Entries taken from a collection »
══════════

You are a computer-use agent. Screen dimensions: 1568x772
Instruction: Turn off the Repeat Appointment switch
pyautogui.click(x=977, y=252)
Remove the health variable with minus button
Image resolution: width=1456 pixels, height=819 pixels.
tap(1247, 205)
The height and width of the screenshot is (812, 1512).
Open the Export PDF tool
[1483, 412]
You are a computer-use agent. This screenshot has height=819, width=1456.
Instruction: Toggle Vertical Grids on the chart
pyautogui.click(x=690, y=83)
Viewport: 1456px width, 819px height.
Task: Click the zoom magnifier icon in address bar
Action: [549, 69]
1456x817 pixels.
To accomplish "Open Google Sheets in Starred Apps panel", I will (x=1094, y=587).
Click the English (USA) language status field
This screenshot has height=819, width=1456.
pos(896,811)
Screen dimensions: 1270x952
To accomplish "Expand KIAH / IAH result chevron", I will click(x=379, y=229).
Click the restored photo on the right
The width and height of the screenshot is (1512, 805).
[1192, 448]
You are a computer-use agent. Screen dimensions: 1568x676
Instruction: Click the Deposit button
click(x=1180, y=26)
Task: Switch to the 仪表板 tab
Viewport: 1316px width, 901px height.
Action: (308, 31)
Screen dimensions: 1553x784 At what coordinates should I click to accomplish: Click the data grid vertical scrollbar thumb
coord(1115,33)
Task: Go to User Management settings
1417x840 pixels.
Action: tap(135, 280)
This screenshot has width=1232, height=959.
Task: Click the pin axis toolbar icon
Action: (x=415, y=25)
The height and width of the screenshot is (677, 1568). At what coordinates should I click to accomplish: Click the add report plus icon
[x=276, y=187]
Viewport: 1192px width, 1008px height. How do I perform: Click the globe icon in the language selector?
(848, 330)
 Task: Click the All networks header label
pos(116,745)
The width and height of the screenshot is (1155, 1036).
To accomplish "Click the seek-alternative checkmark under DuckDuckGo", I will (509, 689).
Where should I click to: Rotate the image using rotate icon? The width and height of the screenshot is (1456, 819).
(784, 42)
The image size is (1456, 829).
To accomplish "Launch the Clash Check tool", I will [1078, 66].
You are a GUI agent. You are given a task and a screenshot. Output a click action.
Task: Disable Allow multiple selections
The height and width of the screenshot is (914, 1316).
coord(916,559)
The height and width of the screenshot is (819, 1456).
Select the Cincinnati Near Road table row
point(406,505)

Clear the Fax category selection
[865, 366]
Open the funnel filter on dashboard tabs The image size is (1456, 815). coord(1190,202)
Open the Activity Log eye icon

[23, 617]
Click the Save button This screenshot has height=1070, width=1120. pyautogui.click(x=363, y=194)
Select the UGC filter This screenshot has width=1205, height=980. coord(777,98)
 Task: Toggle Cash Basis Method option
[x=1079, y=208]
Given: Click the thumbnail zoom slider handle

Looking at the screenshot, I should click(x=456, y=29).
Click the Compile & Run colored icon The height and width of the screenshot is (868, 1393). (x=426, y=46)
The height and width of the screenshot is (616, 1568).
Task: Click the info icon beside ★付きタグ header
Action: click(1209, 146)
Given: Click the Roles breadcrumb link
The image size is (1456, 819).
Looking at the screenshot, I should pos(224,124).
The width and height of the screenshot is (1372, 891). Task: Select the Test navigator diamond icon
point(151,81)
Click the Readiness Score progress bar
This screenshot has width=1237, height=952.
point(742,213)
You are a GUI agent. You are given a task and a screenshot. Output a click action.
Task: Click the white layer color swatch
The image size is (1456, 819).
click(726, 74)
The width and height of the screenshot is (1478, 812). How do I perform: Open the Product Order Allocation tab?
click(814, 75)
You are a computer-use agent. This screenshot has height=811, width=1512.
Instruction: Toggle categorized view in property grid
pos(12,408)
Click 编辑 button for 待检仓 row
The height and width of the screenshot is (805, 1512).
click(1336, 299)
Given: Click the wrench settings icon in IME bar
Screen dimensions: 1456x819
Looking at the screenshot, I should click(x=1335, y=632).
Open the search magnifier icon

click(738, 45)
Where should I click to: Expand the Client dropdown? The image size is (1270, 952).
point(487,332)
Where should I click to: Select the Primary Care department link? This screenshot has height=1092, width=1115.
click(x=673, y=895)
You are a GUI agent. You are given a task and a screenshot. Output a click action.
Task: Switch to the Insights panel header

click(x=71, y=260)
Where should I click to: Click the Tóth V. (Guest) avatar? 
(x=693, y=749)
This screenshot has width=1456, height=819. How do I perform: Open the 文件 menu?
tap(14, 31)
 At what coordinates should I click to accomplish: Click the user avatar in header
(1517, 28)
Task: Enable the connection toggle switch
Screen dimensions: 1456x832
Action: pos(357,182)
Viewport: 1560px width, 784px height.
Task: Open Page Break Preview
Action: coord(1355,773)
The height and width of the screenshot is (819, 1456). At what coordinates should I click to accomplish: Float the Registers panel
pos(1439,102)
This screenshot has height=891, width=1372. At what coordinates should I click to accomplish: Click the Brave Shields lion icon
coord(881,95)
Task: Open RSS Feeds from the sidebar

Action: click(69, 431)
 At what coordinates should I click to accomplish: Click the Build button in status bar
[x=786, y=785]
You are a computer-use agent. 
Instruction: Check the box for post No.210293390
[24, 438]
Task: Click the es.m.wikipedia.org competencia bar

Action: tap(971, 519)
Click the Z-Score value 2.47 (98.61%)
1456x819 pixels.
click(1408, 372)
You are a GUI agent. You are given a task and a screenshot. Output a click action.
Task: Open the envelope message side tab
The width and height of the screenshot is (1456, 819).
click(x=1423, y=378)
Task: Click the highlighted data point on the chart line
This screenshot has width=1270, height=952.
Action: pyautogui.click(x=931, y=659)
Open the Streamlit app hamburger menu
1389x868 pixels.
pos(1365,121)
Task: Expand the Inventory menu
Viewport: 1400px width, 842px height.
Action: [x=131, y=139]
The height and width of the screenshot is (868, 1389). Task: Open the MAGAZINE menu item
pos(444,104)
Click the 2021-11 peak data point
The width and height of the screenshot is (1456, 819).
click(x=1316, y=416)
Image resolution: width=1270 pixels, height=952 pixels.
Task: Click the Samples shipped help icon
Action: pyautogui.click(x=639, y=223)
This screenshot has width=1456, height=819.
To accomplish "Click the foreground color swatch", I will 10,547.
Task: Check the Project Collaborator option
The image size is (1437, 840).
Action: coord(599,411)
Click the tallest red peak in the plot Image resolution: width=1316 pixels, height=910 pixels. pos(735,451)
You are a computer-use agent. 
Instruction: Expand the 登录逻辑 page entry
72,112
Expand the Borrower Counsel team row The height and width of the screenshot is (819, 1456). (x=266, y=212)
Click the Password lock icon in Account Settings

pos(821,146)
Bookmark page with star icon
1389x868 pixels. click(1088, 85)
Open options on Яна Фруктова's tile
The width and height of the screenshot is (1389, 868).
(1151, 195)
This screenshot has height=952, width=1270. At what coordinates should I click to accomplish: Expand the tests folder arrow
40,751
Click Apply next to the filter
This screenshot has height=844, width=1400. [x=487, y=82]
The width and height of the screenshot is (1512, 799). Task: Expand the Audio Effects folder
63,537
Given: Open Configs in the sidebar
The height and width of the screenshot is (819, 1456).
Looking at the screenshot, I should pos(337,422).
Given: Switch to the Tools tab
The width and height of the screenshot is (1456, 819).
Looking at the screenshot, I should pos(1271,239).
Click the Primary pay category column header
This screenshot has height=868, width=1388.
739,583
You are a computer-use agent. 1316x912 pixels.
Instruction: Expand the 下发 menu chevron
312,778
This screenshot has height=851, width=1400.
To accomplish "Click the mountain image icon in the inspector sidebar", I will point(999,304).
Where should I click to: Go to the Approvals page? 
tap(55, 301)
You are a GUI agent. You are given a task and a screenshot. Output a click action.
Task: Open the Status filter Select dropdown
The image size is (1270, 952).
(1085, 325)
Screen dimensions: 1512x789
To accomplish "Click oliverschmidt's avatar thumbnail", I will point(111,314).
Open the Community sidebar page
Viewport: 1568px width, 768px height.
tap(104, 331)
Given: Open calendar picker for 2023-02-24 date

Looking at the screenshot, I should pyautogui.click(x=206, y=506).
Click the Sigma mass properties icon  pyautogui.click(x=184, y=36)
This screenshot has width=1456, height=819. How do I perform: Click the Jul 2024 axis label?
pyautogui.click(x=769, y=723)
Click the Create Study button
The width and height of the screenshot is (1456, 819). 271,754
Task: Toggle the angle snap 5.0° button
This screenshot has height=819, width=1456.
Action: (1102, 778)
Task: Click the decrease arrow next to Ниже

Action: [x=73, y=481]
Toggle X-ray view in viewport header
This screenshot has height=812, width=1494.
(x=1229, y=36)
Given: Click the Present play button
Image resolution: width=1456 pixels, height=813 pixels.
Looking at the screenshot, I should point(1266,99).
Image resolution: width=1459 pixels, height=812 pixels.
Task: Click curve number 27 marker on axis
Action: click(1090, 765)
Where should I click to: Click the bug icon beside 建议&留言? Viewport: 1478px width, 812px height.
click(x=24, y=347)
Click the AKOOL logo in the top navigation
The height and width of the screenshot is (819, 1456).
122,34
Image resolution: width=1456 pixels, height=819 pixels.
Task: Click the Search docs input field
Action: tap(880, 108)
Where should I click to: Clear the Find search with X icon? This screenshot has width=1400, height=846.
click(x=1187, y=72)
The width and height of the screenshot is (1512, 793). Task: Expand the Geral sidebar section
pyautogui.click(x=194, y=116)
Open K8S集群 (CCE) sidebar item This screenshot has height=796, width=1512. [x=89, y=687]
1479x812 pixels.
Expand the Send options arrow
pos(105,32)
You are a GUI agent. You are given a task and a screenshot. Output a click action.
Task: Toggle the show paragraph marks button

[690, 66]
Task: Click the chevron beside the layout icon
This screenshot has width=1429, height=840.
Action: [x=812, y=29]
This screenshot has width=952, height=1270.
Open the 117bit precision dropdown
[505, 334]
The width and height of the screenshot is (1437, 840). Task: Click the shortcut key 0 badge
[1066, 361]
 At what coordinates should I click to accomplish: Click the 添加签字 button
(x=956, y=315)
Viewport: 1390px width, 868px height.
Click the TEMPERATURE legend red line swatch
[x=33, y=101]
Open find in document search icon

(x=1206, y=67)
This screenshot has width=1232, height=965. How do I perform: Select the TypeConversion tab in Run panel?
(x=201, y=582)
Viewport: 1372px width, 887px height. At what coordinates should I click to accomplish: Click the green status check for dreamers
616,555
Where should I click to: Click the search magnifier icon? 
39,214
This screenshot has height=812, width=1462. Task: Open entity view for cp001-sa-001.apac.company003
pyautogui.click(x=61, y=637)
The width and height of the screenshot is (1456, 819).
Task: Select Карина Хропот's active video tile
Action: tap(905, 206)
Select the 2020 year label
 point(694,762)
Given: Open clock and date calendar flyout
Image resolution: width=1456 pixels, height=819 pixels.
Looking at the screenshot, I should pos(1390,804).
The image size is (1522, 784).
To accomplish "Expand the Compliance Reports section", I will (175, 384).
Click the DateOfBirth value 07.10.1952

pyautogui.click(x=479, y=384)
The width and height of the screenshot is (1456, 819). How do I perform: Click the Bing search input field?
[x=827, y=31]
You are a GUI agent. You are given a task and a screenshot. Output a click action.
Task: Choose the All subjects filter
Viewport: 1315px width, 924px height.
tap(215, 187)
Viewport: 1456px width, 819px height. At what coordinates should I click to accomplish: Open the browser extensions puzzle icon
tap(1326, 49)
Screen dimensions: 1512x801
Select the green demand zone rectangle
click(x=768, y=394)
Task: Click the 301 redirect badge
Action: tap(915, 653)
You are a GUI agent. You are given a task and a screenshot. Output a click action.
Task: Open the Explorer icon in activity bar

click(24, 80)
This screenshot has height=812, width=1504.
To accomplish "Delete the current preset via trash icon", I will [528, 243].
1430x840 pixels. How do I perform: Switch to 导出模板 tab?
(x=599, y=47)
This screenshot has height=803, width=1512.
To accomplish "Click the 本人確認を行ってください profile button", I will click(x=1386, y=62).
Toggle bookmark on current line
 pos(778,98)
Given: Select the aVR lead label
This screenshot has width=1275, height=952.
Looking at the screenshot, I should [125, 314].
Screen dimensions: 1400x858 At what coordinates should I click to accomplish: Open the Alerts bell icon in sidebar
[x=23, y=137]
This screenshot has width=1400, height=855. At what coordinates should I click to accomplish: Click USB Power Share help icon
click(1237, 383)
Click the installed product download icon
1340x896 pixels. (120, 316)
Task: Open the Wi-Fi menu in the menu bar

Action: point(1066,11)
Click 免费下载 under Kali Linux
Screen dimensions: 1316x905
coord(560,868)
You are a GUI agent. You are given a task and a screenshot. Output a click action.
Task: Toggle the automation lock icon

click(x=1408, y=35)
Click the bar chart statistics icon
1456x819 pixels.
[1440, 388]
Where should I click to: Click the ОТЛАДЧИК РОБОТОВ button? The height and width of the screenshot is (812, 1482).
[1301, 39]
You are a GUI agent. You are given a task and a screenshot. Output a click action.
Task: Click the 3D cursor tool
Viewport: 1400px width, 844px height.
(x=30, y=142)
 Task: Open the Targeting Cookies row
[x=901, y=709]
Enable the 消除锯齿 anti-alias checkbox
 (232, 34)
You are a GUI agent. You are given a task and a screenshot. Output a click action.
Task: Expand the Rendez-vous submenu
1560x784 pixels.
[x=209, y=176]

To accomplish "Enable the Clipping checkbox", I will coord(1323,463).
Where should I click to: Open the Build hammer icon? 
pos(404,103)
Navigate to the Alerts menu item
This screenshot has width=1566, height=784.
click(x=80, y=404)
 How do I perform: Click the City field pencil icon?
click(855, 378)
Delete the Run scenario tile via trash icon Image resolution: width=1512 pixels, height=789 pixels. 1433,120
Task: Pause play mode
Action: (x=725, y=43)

══════════

INSTRUCTIONS TO FOLLOW » Using the records above, report the count of lines holding "under" and nothing else.

EXERCISE OUTPUT » 2